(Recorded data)
===

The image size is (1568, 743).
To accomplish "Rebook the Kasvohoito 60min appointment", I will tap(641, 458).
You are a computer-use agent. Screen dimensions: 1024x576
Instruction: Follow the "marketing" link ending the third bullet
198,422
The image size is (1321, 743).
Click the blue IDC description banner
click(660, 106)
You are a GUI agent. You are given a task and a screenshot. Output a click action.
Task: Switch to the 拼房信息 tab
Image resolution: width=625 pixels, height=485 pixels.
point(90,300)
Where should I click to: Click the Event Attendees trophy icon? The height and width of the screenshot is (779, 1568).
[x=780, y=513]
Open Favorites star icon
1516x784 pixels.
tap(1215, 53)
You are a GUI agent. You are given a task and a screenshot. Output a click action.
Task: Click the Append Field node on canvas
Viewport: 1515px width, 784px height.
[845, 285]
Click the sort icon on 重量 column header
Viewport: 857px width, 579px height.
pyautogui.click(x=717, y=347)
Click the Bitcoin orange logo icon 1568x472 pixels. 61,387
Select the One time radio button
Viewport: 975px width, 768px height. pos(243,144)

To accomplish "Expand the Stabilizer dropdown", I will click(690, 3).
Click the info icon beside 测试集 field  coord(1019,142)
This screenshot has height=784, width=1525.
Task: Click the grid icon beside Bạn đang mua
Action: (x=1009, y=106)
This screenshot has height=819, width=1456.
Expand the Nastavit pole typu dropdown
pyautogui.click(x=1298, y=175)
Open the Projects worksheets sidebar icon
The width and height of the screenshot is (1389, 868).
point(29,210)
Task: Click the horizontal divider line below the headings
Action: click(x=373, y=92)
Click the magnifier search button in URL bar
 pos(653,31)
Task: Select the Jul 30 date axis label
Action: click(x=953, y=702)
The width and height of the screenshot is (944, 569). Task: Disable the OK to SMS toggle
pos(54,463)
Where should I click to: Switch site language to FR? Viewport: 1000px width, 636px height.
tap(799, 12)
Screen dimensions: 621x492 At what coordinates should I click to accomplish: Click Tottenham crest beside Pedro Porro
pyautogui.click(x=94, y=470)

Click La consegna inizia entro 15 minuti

===

GOAL OF THE EXERCISE:
Please repeat the records above exactly, starting at the line that contains "Select the One time radio button" and ending at the end of the records.

OUTPUT OF THE TASK:
Select the One time radio button
Viewport: 975px width, 768px height. pos(243,144)

To accomplish "Expand the Stabilizer dropdown", I will click(690, 3).
Click the info icon beside 测试集 field  coord(1019,142)
This screenshot has height=784, width=1525.
Task: Click the grid icon beside Bạn đang mua
Action: (x=1009, y=106)
This screenshot has height=819, width=1456.
Expand the Nastavit pole typu dropdown
pyautogui.click(x=1298, y=175)
Open the Projects worksheets sidebar icon
The width and height of the screenshot is (1389, 868).
point(29,210)
Task: Click the horizontal divider line below the headings
Action: click(x=373, y=92)
Click the magnifier search button in URL bar
 pos(653,31)
Task: Select the Jul 30 date axis label
Action: click(x=953, y=702)
The width and height of the screenshot is (944, 569). Task: Disable the OK to SMS toggle
pos(54,463)
Where should I click to: Switch site language to FR? Viewport: 1000px width, 636px height.
tap(799, 12)
Screen dimensions: 621x492 At what coordinates should I click to accomplish: Click Tottenham crest beside Pedro Porro
pyautogui.click(x=94, y=470)

Click La consegna inizia entro 15 minuti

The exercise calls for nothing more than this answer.